In Langley, an estimated 10 to 15 homeless people live in vehicles like this van, parking along side streets and in parking lots to sleep at night.

In Langley, an estimated 10 to 15 homeless people live in vehicles like this van, parking along side streets and in parking lots to sleep at night.

The man in the van

An estimated one third of homeless people live in vehicles, but it's a place one Langley stonemason never expected to find himself

For the last six months, Langley resident David Cornelius has been living in his van.

“I sleep in gas stations, side roads, wherever I won’t be harassed,” he says.

His home is a well-maintained travel van with a raised roof and enough room for Cornelius, a stone mason, to pack his tools and other possessions along with his dog, Yuki, a Siberian husky.

He says his current situation is the result of a landlord who decided to renovate, high rental rates and health issues that have limited his ability to work.

For Cornelius, it became a choice between maintaining and insuring his van, which he needs for work, or renting.

Living in his van means he was able, barely, to spend $4,000 to replace the vehicle’s motor, money that would buy him less than four months in an average one-bedroom apartment in Langley.

While he might be able to afford a less expensive basement suite or shared accommodations, most of them have no-pets policies.

Cornelius wasn’t about to get rid of Yuki.

And he likes his privacy.

He is an experienced camper, so he already had the necessary gear.

Once he made the decision, he says the big surprise was learning how many other people are doing the same thing.

He discovered there is a whole community of mobile homeless people in the Lower Mainland who live in everything from big RVs to smaller vans and compact cars.

He bumps into them everywhere he goes, in shopping centre parking lots, quiet suburban cul-de-sacs and public campgrounds.

“There’s hundreds,” Cornelius says.

“They sleep in their cars, even.
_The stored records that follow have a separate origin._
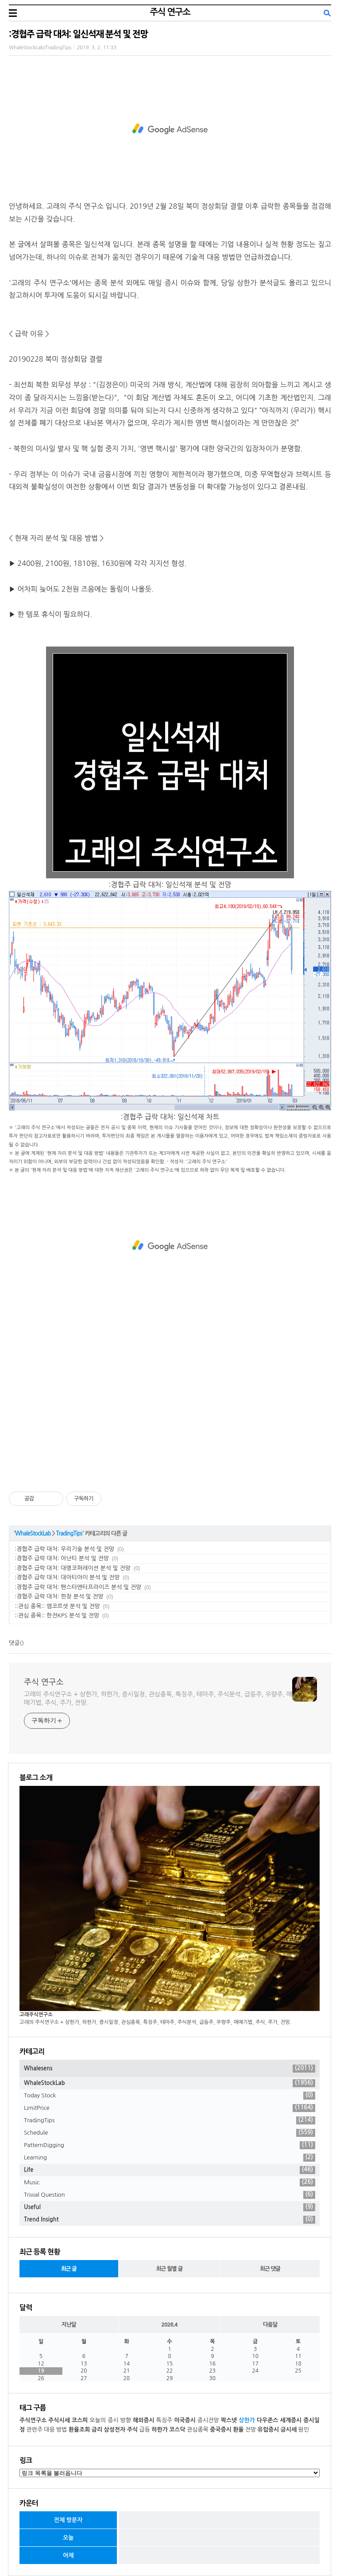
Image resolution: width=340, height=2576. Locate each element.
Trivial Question (169, 2195)
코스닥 (177, 2429)
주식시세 (59, 2420)
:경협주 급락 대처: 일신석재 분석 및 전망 (78, 34)
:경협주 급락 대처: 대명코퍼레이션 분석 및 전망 (73, 1568)
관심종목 (198, 2429)
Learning (169, 2158)
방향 (125, 2420)
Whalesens (169, 2069)
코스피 (80, 2420)
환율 (238, 2429)
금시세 (289, 2429)
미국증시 (185, 2420)
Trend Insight (169, 2220)
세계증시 (290, 2420)
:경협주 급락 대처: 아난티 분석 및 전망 (62, 1558)
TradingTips (69, 1533)
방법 (61, 2429)
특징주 (164, 2420)
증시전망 (208, 2420)
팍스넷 (229, 2420)
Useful (169, 2207)
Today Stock (169, 2096)
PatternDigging (169, 2145)
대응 (49, 2429)
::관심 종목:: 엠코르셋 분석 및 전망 (57, 1606)
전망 (250, 2429)
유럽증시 (268, 2429)
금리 (97, 2429)
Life (169, 2170)
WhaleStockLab (33, 1533)
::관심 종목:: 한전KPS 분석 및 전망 (57, 1615)
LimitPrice (169, 2108)
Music (169, 2182)
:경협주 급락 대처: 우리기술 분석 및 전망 (64, 1549)
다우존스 (267, 2420)
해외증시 (144, 2420)
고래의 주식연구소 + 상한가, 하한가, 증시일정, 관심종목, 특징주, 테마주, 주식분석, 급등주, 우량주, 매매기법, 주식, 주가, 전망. (158, 1698)
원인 (303, 2429)
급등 (144, 2429)
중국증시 (221, 2429)
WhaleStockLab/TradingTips (40, 47)
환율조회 (79, 2429)
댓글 (14, 1643)
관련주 (34, 2429)
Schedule (169, 2133)
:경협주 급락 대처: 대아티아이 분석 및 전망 (67, 1577)
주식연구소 (32, 2420)
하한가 (159, 2429)
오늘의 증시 (103, 2420)
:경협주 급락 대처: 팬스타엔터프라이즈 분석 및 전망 (78, 1587)
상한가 (247, 2420)
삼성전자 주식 (121, 2429)
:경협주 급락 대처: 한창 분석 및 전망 (59, 1596)
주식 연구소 (170, 12)
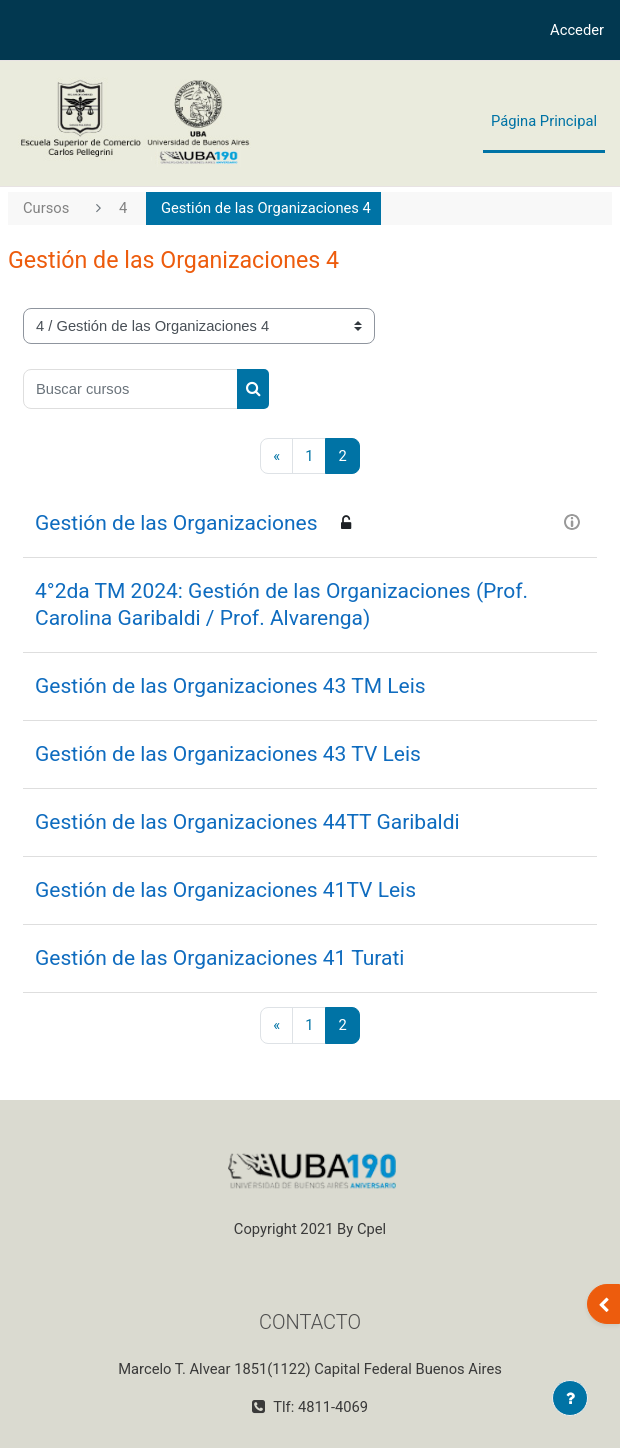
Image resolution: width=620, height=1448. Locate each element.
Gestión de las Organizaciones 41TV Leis (225, 890)
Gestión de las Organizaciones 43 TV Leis (228, 754)
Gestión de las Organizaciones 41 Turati (219, 958)
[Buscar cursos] (130, 389)
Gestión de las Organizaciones (176, 523)
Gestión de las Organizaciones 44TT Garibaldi (247, 822)
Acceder (577, 30)
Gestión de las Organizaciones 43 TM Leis (230, 686)
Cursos (46, 208)
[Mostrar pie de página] (570, 1398)
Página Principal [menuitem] (544, 121)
They sleep across the seats. And they get up and go to work.

“There’s a guy who’s been in his van for four years.

“He gets up every (work day) morning, puts on a tie and goes to work.”

The other day, Cornelius was left momentarily speechless when someone expressed admiration for his living-in-a-van lifestyle.

It is not a lifestyle choice, he says, nor an extended camping trip.

Money is tight, and he has had to seek assistance from the Sources food bank in Langley and has stood in line for meals at the Salvation Army Gateway of Hope.

Roughly one in three homeless people in the U.S. live in vehicles, according to a Seattle University study.

Described in the study as “car campers,” “mobile homeless” and “vehicle residents,” they are people who may have enough income to operate and insure a vehicle, but not enough to rent or own.

There are so many of them in Seattle, some home owners have been lobbying for a crackdown, demanding expanded bans on overnight parking.

In Los Angeles, where an estimated 9,500 people are mobile homeless, the city tried to impose a ban on people living in their cars.

That was struck down last year by the U.S. 9th Circuit Court of Appeals as unconstitutionally vague.

There has been less attention to homeless people with vehicles in the Lower Mainland, where most attention is focused on those who live outdoors in tents.

In March of last year, 2,777 homeless people were counted in the Metro Vancouver region, 92 of them in Langley and Aldergrove, mostly sleeping in homeless camps and shelters.

The Stepping Stone Community Services Society in Langley estimates the percentage of homeless people living in vehicles locally is lower than it is in the U.S., with about 10 to 15 people in Langley and Aldergrove in that category.

Cornelius says Metro Vancouver police, generally, have treated him well.

So long as he doesn’t make a mess or stay too long in one place, they don’t hassle him.

He views his current situation as a temporary measure, but worries that it could become permanent.

“I’m scared for the future,” he says. The cost of rental housing isn’t getting any lower and job opportunities are going to foreign workers who do the same job he does for a lot less money.

“Will I spend the winter outside? Is that the future?” he says.

“I can’t live in my van for the rest of my life. Where do I go?”